DIRECTIONS: Print, exactly and without pictures, the lines from the one where "Task: Open search with magnifier icon" appears down to the end of the entries.
====
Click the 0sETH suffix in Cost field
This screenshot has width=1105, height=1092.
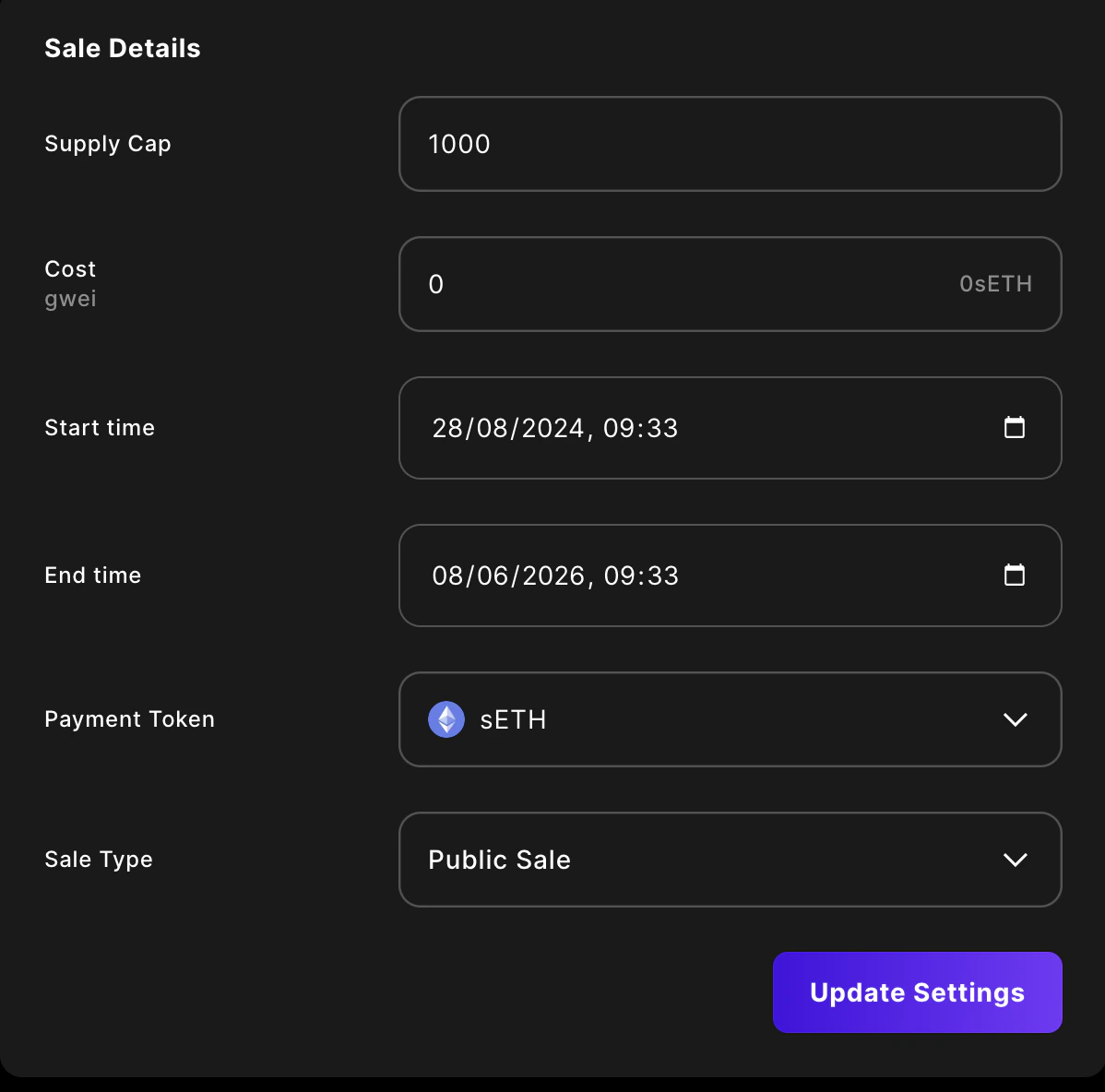click(995, 284)
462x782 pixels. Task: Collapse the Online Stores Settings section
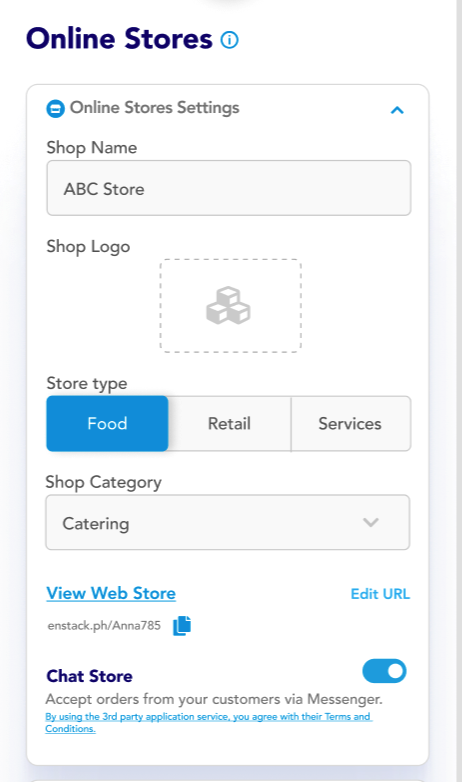coord(397,110)

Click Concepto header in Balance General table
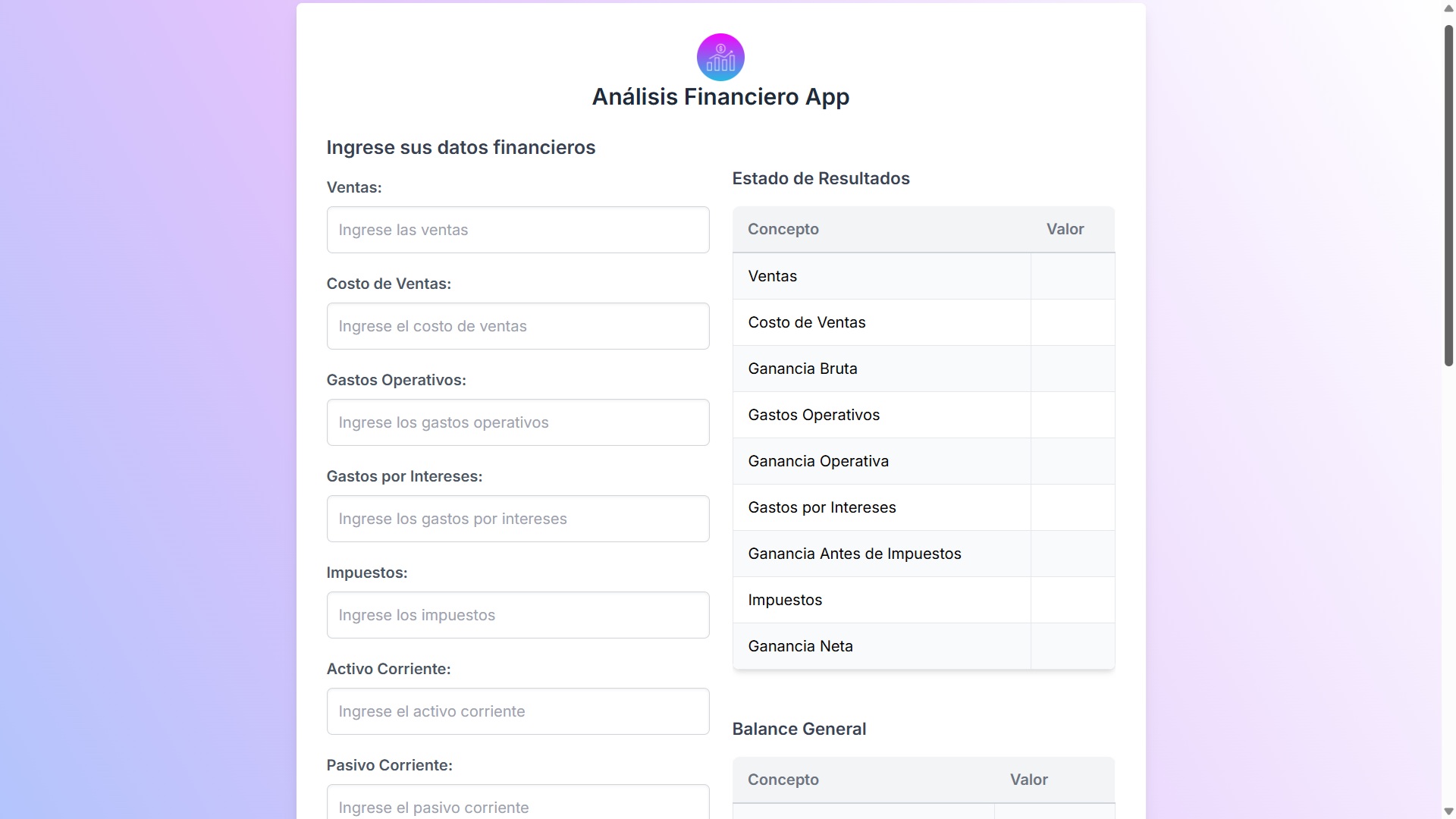click(783, 780)
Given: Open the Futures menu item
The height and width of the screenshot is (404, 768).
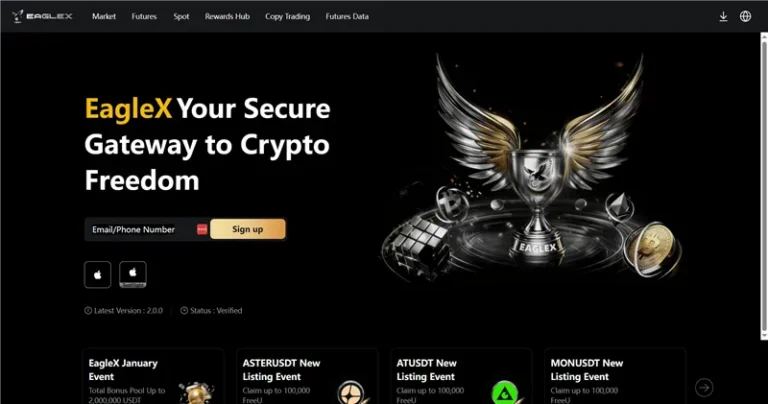Looking at the screenshot, I should click(x=144, y=16).
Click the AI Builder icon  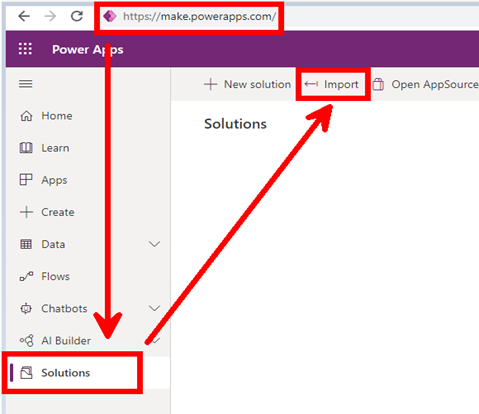coord(27,340)
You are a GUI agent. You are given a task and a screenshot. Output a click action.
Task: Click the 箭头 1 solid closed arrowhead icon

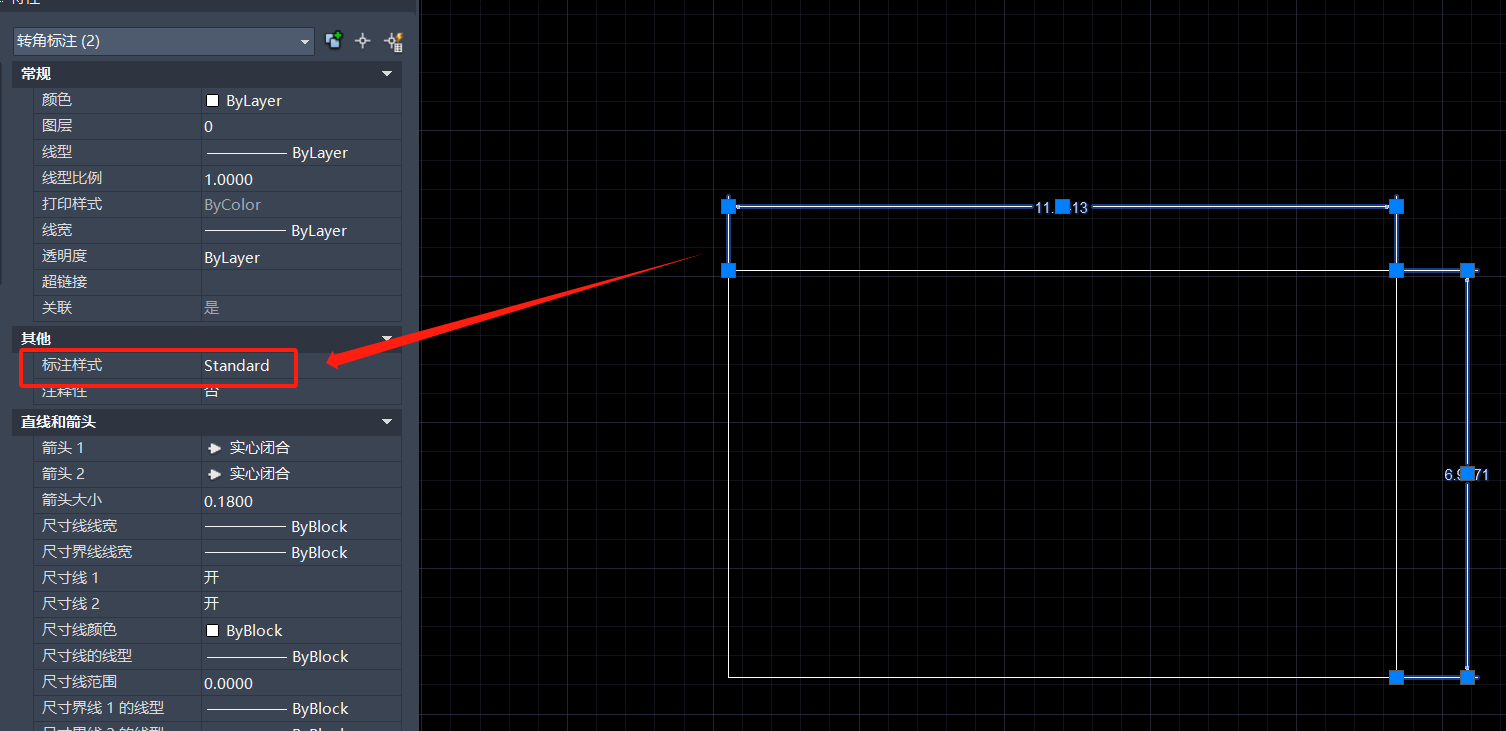point(214,448)
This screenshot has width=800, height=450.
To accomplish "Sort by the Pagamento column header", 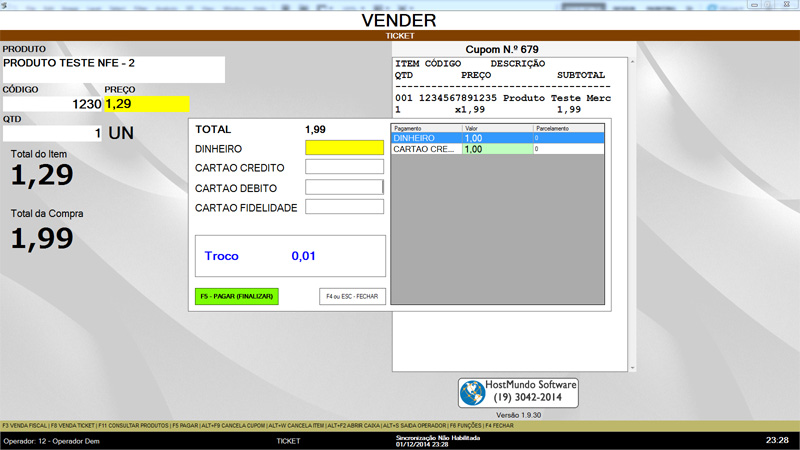I will [x=425, y=128].
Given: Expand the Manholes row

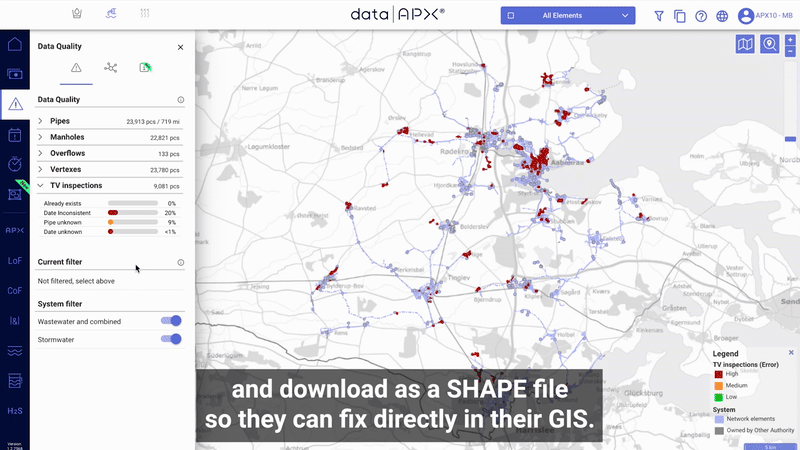Looking at the screenshot, I should click(41, 137).
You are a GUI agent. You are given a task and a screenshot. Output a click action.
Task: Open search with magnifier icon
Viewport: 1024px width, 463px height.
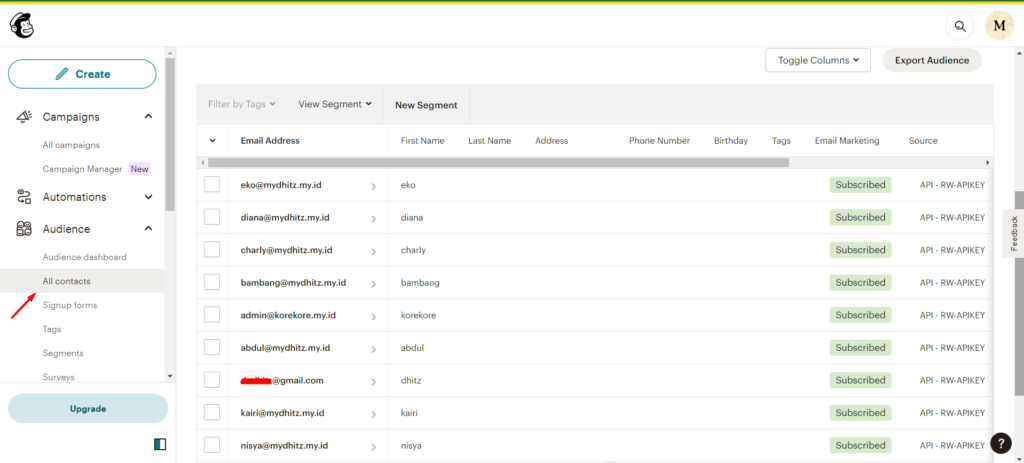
====
SOLUTION TO THE PROBLEM:
Task: Open search with magnifier icon
Viewport: 1024px width, 463px height.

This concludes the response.